Мы остаемся одни: m-lle Олив, генерал Кнорринг, Шанбрен и я.
- У нас тут настоящая драма, - говорит нам m-lle Олив. - Вы заметили, какой потрясенный вид был у великой княгини? О чем пришел говорить с ней великий князь Николай?
В два часа без десяти минут входит великая княгиня, дыхание у нее прерывается. Делая усилия, чтобы казаться спокойной, она засыпает меня расспросами о моей последней аудиенции у императора.
- Так вы не могли,- спрашивает она меня, - говорить с ним о внутреннем положении?
- Нет, он хранил упорное молчание по этому вопросу. Один момент после многих околичностей, мне казалось, что мне удастся заставить его выслушать меня. Но он перебил меня вопросом, не получил ли я в последнее время известий о царе Фердинанде.
- Это ужасно!- сказала она, опуская руки с жестом безнадежности.
Помолчав, она продолжает:
- Что делать?.. Кроме той, от которой все зло, никто не имеет влияния на императора. Вот уже пятнадцать дней мы все силы тратили на то, чтобы попытаться доказать ему, что он губит династию, губит Россию, что его царствование, которое могло бы быть таким славным, скоро закончится катастрофой. Он ничего слушать не хочет. Это трагедия... Мы, однако, сделаем попытку коллективного обращения, - выступления императорской фамилии. Именно об этом приходил говорить со мной великий князь Николай.
- Ограничится ли дело платоническим обращением?
Мы молча смотрим друг на друга. Она догадывается, что я имею в виду драму Павла I, потому что она отвечает с жестом ужаса:
- Боже мой! Что будет?..
И она остается мгновенье безмолвной, с растерянным видом.
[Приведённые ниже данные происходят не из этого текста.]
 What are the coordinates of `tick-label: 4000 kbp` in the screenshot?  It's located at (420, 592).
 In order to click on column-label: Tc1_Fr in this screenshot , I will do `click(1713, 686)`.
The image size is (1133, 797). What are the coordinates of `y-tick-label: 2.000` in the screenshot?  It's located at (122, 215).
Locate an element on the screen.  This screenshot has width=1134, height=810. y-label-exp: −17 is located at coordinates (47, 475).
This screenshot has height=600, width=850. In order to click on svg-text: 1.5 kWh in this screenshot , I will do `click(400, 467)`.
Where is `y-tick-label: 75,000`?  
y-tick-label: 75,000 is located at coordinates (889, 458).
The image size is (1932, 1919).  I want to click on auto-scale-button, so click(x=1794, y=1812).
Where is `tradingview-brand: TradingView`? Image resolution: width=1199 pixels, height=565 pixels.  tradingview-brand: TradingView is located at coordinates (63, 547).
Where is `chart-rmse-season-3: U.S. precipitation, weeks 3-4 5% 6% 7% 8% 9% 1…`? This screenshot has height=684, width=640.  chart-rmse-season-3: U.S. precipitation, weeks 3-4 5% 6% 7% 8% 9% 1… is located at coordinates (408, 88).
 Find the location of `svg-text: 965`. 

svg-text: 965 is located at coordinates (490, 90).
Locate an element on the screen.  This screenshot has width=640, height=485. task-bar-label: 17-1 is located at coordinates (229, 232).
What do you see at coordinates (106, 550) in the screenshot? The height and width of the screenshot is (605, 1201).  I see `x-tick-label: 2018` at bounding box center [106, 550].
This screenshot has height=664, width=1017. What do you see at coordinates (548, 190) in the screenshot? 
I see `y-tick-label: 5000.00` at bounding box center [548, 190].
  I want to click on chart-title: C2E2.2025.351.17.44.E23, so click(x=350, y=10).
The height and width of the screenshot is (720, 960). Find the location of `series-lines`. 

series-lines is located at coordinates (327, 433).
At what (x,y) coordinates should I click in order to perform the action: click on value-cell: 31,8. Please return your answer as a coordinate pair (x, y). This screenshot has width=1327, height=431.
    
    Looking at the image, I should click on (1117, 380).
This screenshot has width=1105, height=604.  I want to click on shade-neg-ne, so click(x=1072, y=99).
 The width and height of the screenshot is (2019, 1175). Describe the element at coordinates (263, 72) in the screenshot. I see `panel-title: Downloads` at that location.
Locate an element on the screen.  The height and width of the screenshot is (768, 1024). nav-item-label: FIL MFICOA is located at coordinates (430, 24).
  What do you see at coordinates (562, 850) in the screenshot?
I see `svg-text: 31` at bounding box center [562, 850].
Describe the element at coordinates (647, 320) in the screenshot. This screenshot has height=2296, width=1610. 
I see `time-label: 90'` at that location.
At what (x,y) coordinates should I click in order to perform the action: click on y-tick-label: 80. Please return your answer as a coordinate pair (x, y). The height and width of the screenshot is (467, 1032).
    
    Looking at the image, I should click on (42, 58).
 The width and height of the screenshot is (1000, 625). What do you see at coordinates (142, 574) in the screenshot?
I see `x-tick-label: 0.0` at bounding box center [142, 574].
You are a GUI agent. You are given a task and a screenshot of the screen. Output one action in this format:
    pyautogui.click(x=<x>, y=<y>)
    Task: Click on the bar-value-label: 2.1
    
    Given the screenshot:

Потом она продолжает робким голосом:
- Не правда ли, я могу в случае надобности рассчитывать на вас?
- Да.
Она отвечает торжественным тоном:
- Благодарю вас.
Нас прерывает слуга. Великая княгиня объясняет мне, что вся императорская фамилия собралась в соседнем салоне и ждет только ее, чтоб приступить к совещанию. В заключение она произносит следующие слова:
- Теперь просите бога, чтоб он защитил нас.
Рука, которую она мне протягивает, вся дрожит.
Пятница, 12 января.
Меня уверяют с разных сторон, что позавчера было совершено покушение на императрицу во время обхода госпиталя в Царском Селе и что виновник покушения - офицер - был вчера утром повешен. О мотивах и обстоятельствах этого акта - абсолютная тайна.
Все члены императорской фамилии, в том числе и вдовствующая королева греческая, собравшиеся вчера у великой княгини Марии Павловны, обратились к императору с коллективным письмом.
Это письмо, составленное в самых почтительных выражениях, указывает царю на опасность, которой подвергает Россию и династию его внутренняя политика; оно кончается мольбой о помиловании великого князя Димитрия, дабы избежать великих опасностей.
Сазонов, которому я днем сделал визит, говорят мне:
- Путь, на который вступил император, не имеет выхода. Если судить по нашим историческим прецедентам, открывается эра покушений. С точки зрения войны нам придется туго; потрясение будет сильное; но затем все пойдет хорошо... Я сохраняю непоколебимую веру в нашу конечную победу.
Суббота, 13 января 1917 г.
Сэр Джордж Бьюкенен был принят вчера императором.
Сообщив ему о серьезных опасениях, которые внутреннее положение России внушает королю Георгу и британскому правительству, он просил у него позволения говорить с полной откровенностью.